● YOUR GOAL: Copy out each line in the listing below where the word "will" appears.

● DATA FOR THIS EXERCISE:
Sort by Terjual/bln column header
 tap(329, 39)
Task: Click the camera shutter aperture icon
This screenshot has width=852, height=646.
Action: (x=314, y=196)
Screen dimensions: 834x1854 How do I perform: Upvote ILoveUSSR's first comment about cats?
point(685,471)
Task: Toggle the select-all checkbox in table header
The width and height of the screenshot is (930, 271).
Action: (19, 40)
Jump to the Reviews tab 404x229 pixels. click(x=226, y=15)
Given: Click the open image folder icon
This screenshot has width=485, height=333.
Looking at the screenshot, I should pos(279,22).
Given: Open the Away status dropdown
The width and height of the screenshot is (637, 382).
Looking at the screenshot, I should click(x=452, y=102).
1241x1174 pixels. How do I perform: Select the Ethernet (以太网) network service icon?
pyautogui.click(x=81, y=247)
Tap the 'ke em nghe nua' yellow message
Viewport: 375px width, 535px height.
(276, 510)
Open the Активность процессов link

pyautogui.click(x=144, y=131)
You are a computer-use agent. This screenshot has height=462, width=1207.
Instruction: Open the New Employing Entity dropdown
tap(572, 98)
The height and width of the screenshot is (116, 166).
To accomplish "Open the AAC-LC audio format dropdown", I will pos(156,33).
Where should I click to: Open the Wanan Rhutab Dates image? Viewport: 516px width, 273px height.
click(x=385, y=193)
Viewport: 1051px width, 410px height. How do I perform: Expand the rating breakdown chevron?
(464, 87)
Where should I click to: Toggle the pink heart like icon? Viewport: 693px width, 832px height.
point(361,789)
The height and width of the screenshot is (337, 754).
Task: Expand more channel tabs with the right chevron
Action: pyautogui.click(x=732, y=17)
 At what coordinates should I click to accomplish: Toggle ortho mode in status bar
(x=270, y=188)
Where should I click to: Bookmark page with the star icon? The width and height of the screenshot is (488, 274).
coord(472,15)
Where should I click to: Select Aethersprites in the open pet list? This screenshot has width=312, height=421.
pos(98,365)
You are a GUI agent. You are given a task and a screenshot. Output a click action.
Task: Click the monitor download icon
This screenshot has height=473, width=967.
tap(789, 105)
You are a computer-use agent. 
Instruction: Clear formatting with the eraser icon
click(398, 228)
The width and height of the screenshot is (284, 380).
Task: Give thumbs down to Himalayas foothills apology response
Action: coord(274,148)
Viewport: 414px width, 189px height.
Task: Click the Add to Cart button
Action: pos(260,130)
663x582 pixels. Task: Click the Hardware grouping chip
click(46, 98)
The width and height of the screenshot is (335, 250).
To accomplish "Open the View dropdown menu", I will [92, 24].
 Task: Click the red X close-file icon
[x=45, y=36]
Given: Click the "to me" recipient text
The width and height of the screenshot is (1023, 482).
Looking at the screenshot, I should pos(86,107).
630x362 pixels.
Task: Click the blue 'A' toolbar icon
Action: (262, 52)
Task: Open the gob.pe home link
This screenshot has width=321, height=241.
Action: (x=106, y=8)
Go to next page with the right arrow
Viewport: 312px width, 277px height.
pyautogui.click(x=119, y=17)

● EXPECTED ANSWER:
To accomplish "Open the AAC-LC audio format dropdown", I will pos(156,33).
To accomplish "Open the View dropdown menu", I will [92, 24].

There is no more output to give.